Heading into 2021, the renewable energy sector was supposed to be one of the can’t miss sectors. One specific reason was the expectation that removing tariffs on China imposed by the Trump administration would lower the cost of solar panels. The company was also supposed to benefit from the Biden administration’s infrastructure bill. But with the bill tied up in Congress, the funding has not arrived.
Nevertheless, NEE stock looks to be at the start of a bullish pattern. But are there reasons for investors to be optimistic? There appear to be a couple of analysts. First, the company’s increase in revenue will reflect the improving economy in Florida as vaccines continue to roll out. On the company’s last earnings call, management cited Case-Shiller numbers that forecasts Florida’s population to grow 1% annually through 2023. This would result in the company’s business units adding approximately 500,000 new customer accounts from 2018 through 2025.
The third quarter should also be the first quarter that NextEra realizes revenue from its SolarTogether program that rolled out in the second quarter.
NextEra is Expected to Post Strong Earnings
NextEra is expected to report earnings per share (EPS) of 72 cents. That would be a 7.5% year-over-year (YOY) improvement and make it five of the last six quarters that the company has beaten earnings estimates. Revenue is expected to come in at $5.73 billion. Not only would that be a nearly 20% (19.7%) YOY increase but it would snap a two-quarter streak of having revenue come in lower on a YOY basis.

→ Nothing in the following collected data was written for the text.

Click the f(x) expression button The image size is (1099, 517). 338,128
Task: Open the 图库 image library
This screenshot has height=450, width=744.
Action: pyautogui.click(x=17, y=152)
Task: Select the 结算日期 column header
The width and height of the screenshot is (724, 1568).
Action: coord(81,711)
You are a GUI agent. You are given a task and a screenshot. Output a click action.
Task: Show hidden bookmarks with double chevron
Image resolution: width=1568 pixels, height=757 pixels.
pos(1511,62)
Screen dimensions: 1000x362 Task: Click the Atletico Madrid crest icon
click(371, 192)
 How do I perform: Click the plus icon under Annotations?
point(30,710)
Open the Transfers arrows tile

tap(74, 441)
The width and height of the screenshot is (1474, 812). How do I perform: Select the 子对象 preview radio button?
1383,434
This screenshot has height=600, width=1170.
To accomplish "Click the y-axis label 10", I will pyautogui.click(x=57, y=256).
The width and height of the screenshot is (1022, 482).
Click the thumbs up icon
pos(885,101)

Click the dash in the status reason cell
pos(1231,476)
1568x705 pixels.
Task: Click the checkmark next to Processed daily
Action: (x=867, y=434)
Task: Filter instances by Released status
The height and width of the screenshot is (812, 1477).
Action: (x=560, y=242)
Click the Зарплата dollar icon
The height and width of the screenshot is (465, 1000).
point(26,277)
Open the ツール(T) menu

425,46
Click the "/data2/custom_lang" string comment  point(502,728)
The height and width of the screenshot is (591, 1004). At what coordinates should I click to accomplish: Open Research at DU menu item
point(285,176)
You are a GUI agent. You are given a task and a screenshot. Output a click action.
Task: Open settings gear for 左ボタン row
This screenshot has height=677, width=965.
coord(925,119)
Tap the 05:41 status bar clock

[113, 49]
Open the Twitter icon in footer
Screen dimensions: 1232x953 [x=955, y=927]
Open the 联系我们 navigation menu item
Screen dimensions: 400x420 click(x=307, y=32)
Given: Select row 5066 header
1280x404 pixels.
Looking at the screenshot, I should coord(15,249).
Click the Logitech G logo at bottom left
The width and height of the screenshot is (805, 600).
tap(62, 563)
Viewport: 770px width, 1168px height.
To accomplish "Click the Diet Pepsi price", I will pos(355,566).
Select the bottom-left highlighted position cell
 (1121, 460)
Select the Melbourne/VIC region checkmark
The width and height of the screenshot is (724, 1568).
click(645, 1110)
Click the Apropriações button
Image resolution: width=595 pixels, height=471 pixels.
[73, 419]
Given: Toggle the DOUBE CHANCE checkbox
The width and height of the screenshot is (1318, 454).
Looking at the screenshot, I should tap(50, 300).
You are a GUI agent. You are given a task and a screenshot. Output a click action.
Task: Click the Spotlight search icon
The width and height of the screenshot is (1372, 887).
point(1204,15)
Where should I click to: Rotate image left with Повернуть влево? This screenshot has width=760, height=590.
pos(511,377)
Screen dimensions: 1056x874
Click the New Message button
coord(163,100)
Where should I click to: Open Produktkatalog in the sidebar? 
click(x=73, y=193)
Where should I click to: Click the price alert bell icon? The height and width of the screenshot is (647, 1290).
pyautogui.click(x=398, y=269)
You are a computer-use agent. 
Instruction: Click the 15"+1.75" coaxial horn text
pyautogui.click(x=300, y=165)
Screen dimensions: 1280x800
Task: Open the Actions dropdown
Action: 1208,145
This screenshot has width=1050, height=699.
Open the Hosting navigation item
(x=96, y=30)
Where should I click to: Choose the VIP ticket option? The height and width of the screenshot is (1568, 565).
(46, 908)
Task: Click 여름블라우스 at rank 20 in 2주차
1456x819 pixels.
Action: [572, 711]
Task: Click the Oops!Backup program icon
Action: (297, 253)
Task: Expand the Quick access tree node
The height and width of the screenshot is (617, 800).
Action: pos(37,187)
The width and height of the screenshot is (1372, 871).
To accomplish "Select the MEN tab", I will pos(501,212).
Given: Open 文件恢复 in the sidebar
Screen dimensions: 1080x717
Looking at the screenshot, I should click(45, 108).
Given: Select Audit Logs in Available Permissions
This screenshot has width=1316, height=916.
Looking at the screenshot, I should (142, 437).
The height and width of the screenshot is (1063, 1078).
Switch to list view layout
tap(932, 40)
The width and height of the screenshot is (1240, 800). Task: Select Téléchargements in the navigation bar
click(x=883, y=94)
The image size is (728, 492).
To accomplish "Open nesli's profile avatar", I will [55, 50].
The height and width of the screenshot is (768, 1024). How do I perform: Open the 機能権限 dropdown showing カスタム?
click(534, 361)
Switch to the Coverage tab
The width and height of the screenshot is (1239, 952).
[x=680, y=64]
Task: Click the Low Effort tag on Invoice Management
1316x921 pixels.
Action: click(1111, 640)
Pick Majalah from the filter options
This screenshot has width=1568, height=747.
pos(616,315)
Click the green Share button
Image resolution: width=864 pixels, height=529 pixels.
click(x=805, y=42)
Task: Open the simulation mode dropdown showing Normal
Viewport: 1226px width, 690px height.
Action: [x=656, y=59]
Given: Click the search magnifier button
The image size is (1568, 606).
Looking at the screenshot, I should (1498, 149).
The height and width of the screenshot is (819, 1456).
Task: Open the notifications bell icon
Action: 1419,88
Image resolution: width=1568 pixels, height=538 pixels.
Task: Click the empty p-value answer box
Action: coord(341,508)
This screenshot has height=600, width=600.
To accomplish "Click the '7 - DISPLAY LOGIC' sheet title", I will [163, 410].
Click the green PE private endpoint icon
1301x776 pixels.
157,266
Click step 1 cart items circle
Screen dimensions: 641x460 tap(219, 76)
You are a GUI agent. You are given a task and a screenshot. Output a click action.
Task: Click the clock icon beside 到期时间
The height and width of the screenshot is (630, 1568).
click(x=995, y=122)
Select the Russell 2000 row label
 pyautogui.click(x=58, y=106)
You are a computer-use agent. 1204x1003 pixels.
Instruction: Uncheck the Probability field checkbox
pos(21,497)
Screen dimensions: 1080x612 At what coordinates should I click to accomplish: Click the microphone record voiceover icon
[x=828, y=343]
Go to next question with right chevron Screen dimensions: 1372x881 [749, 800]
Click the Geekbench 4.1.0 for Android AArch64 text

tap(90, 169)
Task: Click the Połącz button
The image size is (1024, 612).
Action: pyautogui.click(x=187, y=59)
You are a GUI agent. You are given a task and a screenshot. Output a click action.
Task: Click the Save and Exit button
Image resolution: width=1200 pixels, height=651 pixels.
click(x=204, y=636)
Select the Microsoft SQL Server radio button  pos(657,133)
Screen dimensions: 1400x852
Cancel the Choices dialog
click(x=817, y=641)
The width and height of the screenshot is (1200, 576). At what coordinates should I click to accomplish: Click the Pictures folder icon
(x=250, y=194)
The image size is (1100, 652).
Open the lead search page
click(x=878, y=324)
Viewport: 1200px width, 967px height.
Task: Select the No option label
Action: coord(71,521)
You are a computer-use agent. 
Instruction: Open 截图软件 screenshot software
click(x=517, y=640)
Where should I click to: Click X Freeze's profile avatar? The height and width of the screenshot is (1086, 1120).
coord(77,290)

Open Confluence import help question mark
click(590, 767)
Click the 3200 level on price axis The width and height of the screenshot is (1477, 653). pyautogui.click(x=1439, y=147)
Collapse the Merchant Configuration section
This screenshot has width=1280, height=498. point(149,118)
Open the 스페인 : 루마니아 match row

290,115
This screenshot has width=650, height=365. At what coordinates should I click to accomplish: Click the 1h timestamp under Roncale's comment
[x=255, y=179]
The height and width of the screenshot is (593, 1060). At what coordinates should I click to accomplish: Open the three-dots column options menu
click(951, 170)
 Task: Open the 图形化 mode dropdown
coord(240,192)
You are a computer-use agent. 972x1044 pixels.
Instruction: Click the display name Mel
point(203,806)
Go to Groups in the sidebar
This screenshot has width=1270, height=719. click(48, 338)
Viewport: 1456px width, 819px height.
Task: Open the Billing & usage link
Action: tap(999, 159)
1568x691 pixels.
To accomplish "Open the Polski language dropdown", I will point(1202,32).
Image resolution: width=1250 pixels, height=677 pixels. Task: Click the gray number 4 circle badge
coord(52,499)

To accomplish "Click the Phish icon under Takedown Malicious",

Occasionally analysts will issue a new rating in advance of earnings to tip off the direction of the stock. This hasn’t been the case for NEE stock, but the stock is rising slightly ahead of earnings which suggests that the stock may be ready to break higher.
Some Good News, Some Bad News
There are two items that may influence the stock. On the positive side, NextEra was just added to Fortune’s 2021 list of companies that “Change the World.” This list recognizes companies that have made a positive social impact “through activities that are part of their core business strategy.” It’s the second time, NextEra was added to the list.
However, NextEra was also one of three renewable energy companies that was removed from the Global Clean Energy Index. The S&P 500 volunteered that NextEra was removed because its carbon-to-revenue footprint standard score has increased.
Is NEE Stock a Buy After Earnings
Right now, NEE stock is trading at a historically high price-to-earnings (P/E) ratio of 51.36. That’s nearly double the current P/E ratio of the Essential Utilities sector. And the stock is bumping against both its 52-week high and the consensus opinion of analysts. There is some concern that NextEra may have all the good news priced in.
One deciding factor for investors may be the company’s dividend. NextEra is a dividend aristocrat having grown its dividend in each of the last 26 years.